[[ The input, beginning ]]
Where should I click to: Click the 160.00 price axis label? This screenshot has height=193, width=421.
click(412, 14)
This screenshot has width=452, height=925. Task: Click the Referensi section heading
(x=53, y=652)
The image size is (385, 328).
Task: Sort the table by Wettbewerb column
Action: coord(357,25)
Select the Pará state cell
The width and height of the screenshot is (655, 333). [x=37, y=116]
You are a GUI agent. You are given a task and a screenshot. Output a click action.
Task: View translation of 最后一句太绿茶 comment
[[ The input, end ]]
Problem: Copy out the data shown above in full. Match it exactly.

Solution to this exercise:
Where should I click to: Click the 160.00 price axis label? This screenshot has height=193, width=421.
click(412, 14)
This screenshot has width=452, height=925. Task: Click the Referensi section heading
(x=53, y=652)
The image size is (385, 328).
Task: Sort the table by Wettbewerb column
Action: coord(357,25)
Select the Pará state cell
The width and height of the screenshot is (655, 333). [x=37, y=116]
You are a GUI agent. You are given a task and a screenshot. Output a click action.
Task: View translation of 最后一句太绿茶 comment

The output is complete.